### TASK BRIEF
Arrange the lines of every row below as a JSON list of strings, one string per line, skipping blank lines. Leave the pictures out of your answer.

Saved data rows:
——————————

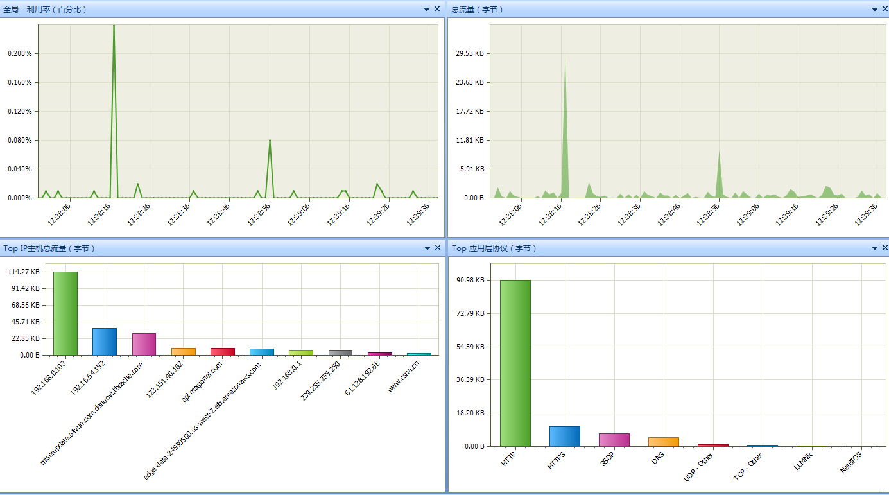The image size is (889, 495).
Task: Click the orange DNS protocol bar
Action: tap(663, 442)
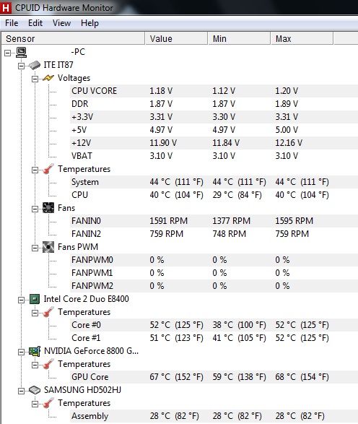Open the File menu

pos(12,23)
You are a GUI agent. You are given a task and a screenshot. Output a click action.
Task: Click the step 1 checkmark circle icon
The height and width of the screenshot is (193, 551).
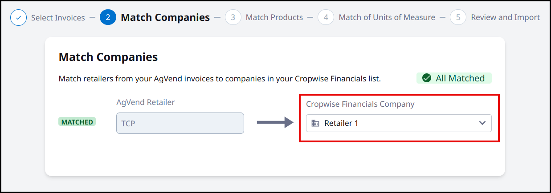click(x=18, y=18)
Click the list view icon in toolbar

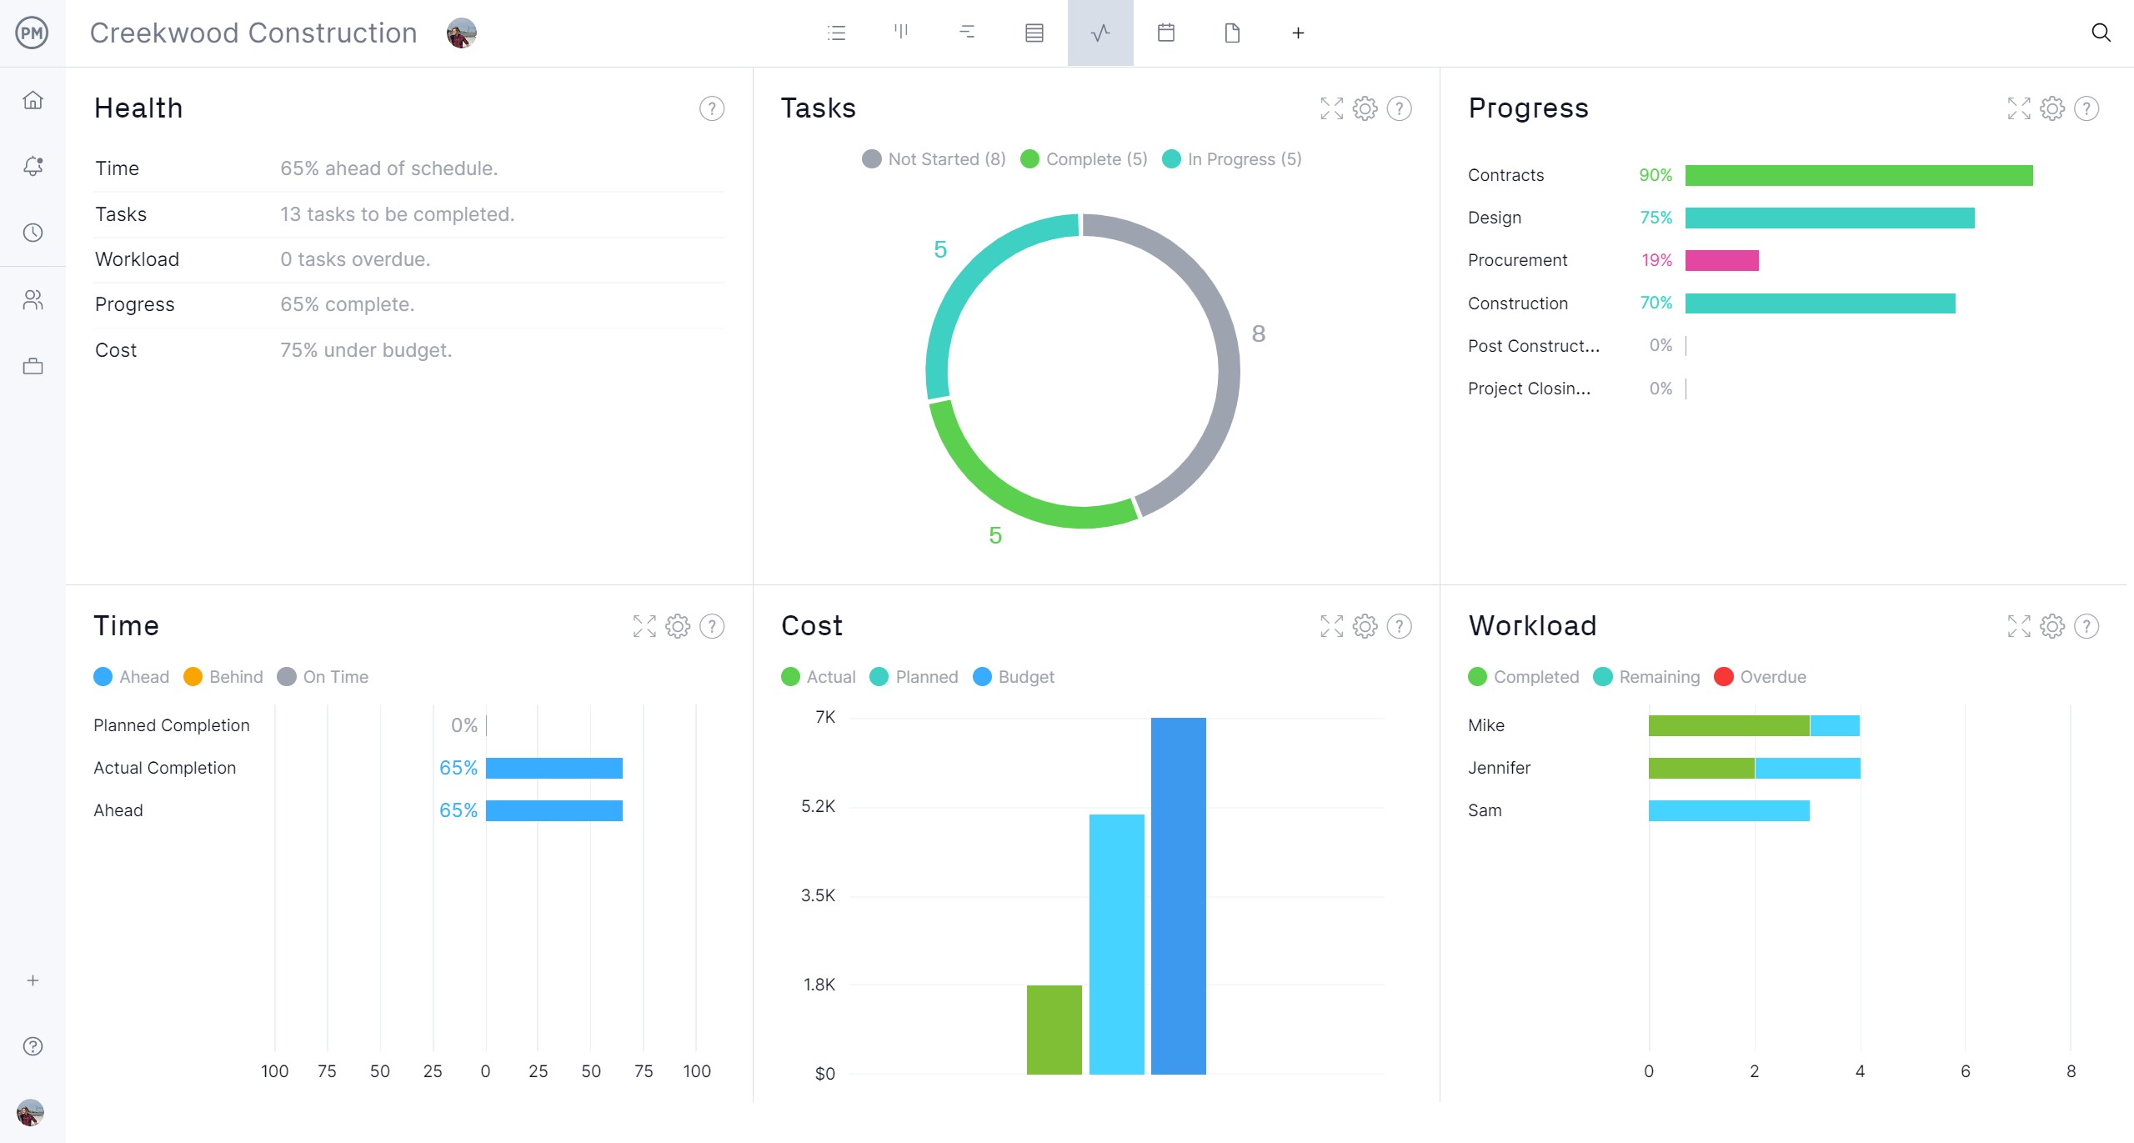pos(837,33)
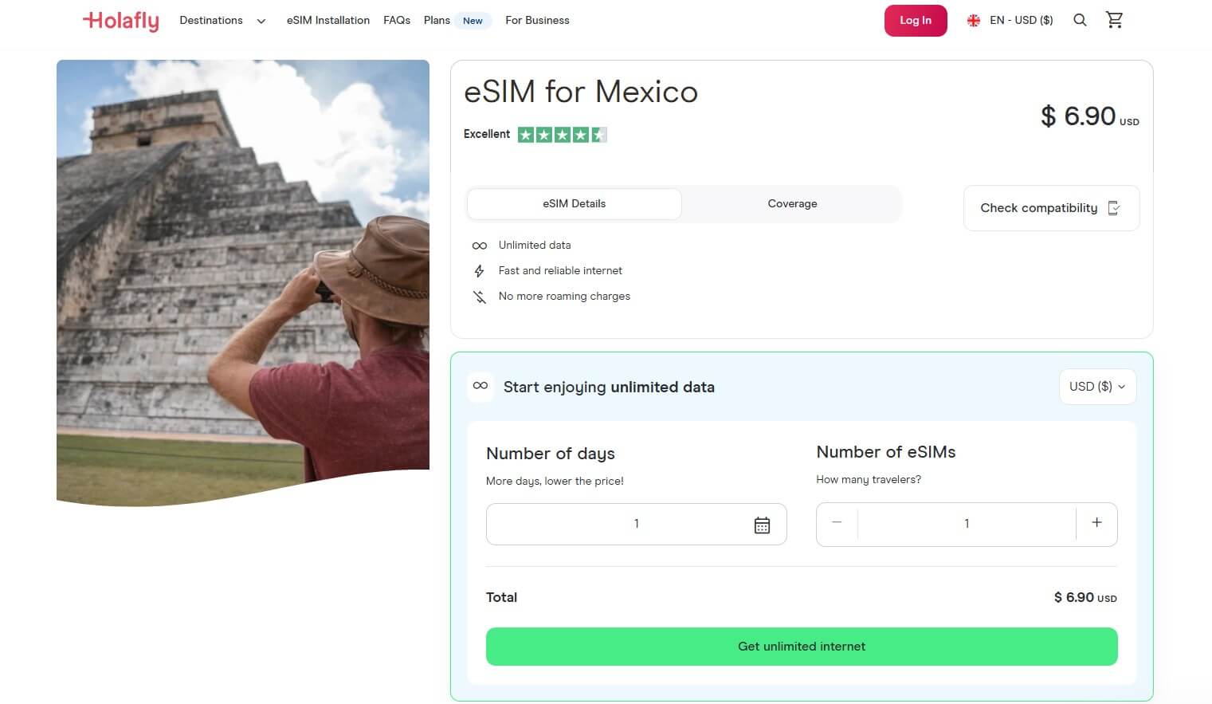This screenshot has width=1212, height=704.
Task: Click the Number of days input field
Action: 636,524
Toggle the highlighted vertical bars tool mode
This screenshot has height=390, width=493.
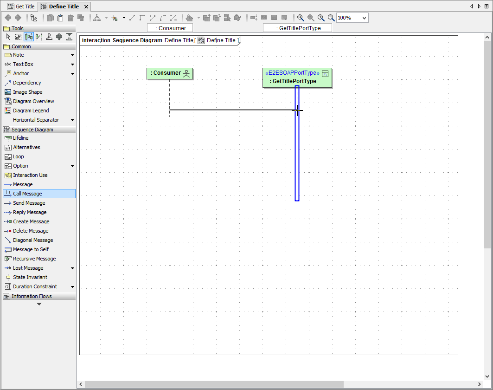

——————————

### WRITTEN RESPONSE
[
  "The image size is (889, 495).",
  "Task: Click the orange DNS protocol bar",
  "Action: tap(663, 442)",
  "Open the File menu",
  "pos(12,23)",
  "You are a GUI agent. You are given a task and a screenshot. Output a click action.",
  "Task: Click the step 1 checkmark circle icon",
  "The height and width of the screenshot is (193, 551).",
  "click(x=18, y=18)",
  "Click the list view icon in toolbar",
  "pos(837,33)",
  "This screenshot has width=1212, height=704.",
  "Task: Click the Number of days input field",
  "Action: 636,524",
  "Toggle the highlighted vertical bars tool mode",
  "This screenshot has height=390, width=493."
]